From mboxrd@z Thu Jan  1 00:00:00 1970
Return-Path: <linux-kernel-owner@vger.kernel.org>
Received: (majordomo@vger.kernel.org) by vger.kernel.org via listexpand
	id S1757411Ab2ESUxk (ORCPT <rfc822;w@1wt.eu>);
	Sat, 19 May 2012 16:53:40 -0400
Received: from mail-pz0-f46.google.com ([209.85.210.46]:47573 "EHLO
	mail-pz0-f46.google.com" rhost-flags-OK-OK-OK-OK) by vger.kernel.org
	with ESMTP id S1756173Ab2ESUxh convert rfc822-to-8bit (ORCPT
	<rfc822;linux-kernel@vger.kernel.org>);
	Sat, 19 May 2012 16:53:37 -0400
MIME-Version: 1.0
In-Reply-To: <20120518102640.GB31517@dhcp-26-207.brq.redhat.com>
References: <20120518102640.GB31517@dhcp-26-207.brq.redhat.com>
Date: Sat, 19 May 2012 13:53:36 -0700
X-Google-Sender-Auth: nkKxDZiTT36e99z4HFzojA8CML8
Message-ID: <CAE9FiQXUM-+KSZ1OcxipRW-3XQED3Csyxs=0ke0hJZR7E_hrhg@mail.gmail.com>
Subject: Re: [PATCH 2/3] x86: x2apic/cluster: Make use of lowest priority
 delivery mode
From: Yinghai Lu <yinghai@kernel.org>
To: Alexander Gordeev <agordeev@redhat.com>
Cc: linux-kernel@vger.kernel.org, x86@kernel.org,
        Suresh Siddha <suresh.b.siddha@intel.com>,
        Cyrill Gorcunov <gorcunov@openvz.org>
Content-Type: text/plain; charset=ISO-8859-1
Content-Transfer-Encoding: 8BIT
Sender: linux-kernel-owner@vger.kernel.org
List-ID: <linux-kernel.vger.kernel.org>
X-Mailing-List: linux-kernel@vger.kernel.org

On Fri, May 18, 2012 at 3:26 AM, Alexander Gordeev <agordeev@redhat.com> wrote:
> Currently x2APIC in logical destination mode delivers interrupts to a
> single CPU, no matter how many CPUs were specified in the destination
> cpumask.
>
> This fix enables delivery of interrupts to multiple CPUs by bit-ORing
> Logical IDs of destination CPUs that have matching Cluster ID.
>
> Because only one cluster could be specified in a message destination
> address, the destination cpumask is tried for a cluster that contains
> maximum number of CPUs matching this cpumask.
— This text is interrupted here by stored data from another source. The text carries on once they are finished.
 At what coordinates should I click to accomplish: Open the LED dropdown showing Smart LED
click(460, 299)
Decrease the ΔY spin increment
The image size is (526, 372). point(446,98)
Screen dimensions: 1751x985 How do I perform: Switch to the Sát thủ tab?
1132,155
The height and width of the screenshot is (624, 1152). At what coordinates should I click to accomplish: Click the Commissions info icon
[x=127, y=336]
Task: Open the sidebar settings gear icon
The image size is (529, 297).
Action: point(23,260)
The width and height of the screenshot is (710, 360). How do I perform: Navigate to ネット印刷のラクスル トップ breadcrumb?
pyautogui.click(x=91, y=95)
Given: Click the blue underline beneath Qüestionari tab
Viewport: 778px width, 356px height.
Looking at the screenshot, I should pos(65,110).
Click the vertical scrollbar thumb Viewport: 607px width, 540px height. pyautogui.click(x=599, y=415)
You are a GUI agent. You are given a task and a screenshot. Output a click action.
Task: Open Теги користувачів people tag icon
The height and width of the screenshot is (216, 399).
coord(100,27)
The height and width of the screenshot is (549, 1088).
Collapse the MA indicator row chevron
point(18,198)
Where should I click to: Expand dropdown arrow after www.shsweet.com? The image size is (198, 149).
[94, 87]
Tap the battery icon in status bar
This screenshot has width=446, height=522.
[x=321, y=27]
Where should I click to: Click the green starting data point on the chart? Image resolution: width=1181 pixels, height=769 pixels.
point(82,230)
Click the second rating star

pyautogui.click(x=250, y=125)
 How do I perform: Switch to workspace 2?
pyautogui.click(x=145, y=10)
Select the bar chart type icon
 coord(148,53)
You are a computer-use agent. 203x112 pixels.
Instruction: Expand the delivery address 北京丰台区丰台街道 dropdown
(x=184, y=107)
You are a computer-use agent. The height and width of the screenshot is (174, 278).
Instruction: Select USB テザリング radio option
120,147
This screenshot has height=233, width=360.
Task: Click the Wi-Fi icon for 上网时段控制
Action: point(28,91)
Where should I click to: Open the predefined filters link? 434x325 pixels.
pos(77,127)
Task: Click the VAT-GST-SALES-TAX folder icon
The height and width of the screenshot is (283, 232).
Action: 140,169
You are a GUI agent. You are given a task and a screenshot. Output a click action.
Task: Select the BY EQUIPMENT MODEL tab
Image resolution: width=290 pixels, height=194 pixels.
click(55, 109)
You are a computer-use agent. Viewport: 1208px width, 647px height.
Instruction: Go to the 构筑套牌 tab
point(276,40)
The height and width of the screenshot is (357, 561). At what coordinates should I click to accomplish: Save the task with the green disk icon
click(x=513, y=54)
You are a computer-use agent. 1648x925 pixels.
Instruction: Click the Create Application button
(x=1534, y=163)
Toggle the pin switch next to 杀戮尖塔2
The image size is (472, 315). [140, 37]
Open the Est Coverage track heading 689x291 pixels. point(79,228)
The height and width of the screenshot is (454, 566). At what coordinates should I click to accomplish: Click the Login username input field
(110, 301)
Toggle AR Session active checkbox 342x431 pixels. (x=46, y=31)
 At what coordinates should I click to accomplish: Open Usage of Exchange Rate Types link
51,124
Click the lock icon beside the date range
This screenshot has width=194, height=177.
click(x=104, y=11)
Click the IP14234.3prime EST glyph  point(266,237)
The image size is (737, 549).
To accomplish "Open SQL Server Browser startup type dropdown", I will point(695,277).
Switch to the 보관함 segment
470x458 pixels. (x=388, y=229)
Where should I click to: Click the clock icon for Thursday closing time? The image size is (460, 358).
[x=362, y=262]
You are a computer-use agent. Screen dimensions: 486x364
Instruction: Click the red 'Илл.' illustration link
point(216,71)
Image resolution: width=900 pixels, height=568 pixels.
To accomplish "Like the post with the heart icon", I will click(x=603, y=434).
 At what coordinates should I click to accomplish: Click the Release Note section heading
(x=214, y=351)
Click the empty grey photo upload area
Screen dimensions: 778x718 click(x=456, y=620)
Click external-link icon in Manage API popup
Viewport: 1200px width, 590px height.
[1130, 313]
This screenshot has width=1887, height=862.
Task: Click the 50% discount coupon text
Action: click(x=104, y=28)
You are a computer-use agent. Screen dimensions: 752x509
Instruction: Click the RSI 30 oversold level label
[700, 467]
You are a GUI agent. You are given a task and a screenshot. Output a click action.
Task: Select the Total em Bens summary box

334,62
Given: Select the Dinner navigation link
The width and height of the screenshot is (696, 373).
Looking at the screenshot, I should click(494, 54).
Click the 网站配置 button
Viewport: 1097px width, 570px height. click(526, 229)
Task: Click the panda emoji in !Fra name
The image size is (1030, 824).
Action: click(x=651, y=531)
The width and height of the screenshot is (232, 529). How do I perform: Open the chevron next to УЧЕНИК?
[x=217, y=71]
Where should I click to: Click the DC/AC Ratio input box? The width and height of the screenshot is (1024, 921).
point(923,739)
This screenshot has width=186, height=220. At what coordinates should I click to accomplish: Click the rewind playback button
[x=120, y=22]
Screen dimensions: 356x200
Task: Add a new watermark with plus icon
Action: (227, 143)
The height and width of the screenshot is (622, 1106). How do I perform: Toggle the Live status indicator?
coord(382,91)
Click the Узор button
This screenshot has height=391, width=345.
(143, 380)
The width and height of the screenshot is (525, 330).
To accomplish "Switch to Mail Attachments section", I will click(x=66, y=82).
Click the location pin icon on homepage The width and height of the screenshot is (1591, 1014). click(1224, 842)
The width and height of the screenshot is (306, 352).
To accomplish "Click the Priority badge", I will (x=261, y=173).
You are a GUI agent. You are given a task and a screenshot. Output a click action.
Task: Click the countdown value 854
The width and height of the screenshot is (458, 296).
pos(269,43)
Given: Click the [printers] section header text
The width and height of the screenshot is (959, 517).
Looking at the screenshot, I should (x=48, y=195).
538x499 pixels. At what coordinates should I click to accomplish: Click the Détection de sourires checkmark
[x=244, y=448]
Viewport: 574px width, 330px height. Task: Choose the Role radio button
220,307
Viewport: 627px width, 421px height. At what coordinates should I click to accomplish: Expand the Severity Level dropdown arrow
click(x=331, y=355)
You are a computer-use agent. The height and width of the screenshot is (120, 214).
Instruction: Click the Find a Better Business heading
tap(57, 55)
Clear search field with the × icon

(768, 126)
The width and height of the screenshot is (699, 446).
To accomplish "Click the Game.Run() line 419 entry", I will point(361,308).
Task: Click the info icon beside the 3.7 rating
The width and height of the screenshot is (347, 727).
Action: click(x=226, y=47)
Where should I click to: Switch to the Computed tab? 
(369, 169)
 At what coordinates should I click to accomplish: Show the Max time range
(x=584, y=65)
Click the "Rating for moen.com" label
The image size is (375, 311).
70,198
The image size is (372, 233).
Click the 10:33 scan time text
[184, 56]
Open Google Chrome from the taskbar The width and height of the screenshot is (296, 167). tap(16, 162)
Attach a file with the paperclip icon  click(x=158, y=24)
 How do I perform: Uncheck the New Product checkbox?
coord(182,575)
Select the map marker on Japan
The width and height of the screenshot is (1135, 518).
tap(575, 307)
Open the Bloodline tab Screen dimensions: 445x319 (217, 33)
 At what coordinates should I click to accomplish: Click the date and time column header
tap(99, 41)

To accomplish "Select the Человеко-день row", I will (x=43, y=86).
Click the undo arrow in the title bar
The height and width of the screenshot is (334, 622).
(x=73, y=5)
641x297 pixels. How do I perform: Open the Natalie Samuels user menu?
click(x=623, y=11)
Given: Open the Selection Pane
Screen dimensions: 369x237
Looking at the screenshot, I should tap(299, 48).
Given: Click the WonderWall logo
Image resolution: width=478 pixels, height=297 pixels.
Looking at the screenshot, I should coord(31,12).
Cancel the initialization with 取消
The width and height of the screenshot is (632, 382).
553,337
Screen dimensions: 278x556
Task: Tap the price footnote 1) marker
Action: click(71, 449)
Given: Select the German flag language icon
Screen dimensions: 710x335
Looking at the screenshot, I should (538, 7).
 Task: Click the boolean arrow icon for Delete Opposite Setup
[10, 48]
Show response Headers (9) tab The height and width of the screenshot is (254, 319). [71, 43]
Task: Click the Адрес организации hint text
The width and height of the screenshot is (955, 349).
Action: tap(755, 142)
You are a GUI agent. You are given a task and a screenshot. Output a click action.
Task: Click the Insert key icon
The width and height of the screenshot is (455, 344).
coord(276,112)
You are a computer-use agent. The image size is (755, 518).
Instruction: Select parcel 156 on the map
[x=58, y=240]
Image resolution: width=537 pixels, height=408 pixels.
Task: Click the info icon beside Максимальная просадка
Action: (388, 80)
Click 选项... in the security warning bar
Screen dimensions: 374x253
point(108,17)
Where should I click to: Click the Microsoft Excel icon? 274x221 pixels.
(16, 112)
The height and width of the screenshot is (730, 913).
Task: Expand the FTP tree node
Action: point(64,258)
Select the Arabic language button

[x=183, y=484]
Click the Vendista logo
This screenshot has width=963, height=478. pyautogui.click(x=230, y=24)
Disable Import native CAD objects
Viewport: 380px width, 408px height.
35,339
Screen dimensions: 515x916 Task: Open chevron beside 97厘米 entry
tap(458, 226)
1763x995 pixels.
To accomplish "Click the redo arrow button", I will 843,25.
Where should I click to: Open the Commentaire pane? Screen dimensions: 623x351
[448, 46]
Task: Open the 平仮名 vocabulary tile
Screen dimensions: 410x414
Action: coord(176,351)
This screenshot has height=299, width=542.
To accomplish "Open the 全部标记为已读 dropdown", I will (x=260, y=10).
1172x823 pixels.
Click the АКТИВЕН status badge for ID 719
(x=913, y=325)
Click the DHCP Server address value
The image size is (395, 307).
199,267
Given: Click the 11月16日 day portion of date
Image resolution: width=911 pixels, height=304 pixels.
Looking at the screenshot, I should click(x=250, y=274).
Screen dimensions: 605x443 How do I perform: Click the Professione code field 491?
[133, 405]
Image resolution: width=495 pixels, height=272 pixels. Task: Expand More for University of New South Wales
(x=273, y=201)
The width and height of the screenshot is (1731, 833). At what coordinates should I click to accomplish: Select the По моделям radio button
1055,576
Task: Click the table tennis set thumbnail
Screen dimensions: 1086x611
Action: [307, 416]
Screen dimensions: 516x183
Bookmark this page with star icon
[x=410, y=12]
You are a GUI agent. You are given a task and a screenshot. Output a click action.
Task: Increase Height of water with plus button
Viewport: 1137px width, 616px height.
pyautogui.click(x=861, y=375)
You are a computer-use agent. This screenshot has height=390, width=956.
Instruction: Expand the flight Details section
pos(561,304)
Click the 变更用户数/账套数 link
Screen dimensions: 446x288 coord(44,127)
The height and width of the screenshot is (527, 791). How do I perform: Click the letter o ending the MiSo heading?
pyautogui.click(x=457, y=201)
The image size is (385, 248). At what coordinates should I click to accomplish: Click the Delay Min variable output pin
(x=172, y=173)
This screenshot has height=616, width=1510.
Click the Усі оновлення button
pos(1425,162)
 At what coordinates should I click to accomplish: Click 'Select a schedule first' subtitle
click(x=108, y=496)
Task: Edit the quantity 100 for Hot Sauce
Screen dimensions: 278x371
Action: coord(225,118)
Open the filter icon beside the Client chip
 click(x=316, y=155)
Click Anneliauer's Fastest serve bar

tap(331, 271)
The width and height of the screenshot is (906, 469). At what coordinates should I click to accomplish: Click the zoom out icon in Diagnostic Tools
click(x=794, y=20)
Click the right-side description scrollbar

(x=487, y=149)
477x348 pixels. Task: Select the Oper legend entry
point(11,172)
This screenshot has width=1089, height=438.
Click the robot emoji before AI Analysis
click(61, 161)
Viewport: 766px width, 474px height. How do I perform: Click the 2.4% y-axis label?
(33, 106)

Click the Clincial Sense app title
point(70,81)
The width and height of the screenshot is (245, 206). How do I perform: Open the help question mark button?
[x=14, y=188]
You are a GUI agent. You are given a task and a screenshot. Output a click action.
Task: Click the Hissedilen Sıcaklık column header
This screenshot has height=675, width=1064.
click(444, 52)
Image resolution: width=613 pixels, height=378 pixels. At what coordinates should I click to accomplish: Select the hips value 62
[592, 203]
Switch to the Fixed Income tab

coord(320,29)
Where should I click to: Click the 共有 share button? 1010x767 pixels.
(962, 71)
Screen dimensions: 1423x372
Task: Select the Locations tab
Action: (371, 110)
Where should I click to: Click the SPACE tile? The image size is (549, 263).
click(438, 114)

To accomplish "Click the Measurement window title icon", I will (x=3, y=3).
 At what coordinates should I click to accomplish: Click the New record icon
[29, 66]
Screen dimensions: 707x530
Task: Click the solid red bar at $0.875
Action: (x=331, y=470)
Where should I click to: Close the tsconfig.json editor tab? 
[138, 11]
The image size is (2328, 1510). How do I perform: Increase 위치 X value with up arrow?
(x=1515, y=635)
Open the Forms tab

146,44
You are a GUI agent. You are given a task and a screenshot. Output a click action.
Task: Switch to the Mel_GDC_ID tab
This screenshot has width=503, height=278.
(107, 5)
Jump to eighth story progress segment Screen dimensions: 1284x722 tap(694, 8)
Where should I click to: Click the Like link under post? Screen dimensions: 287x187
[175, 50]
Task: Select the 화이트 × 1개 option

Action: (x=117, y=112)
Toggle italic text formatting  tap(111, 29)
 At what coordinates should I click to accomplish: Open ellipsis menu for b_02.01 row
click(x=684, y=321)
The CPUs in this cluster
> are selected to receive the interrupts while all other CPUs (in the
> cpumask) are ignored.
>
> Signed-off-by: Alexander Gordeev <agordeev@redhat.com>
> ---
>  arch/x86/include/asm/x2apic.h         |    9 --
>  arch/x86/kernel/apic/x2apic_cluster.c |  140 +++++++++++++++++++++++++++++----
>  arch/x86/kernel/apic/x2apic_phys.c    |    9 ++-
>  3 files changed, 131 insertions(+), 27 deletions(-)
>
> diff --git a/arch/x86/include/asm/x2apic.h b/arch/x86/include/asm/x2apic.h
> index 92e54ab..7a5a832 100644
> --- a/arch/x86/include/asm/x2apic.h
> +++ b/arch/x86/include/asm/x2apic.h
> @@ -28,15 +28,6 @@ static int x2apic_apic_id_registered(void)
>        return 1;
>  }
>
> -/*
> - * For now each logical cpu is in its own vector allocation domain.
> - */
> -static void x2apic_vector_allocation_domain(int cpu, struct cpumask *retmask)
> -{
> -       cpumask_clear(retmask);
> -       cpumask_set_cpu(cpu, retmask);
> -}
> -
>  static void
>  __x2apic_send_IPI_dest(unsigned int apicid, int vector, unsigned int dest)
>  {
> diff --git a/arch/x86/kernel/apic/x2apic_cluster.c b/arch/x86/kernel/apic/x2apic_cluster.c
> index 8f012b2..f8fa4c4 100644
> --- a/arch/x86/kernel/apic/x2apic_cluster.c
> +++ b/arch/x86/kernel/apic/x2apic_cluster.c
> @@ -96,36 +96,142 @@ static void x2apic_send_IPI_all(int vector)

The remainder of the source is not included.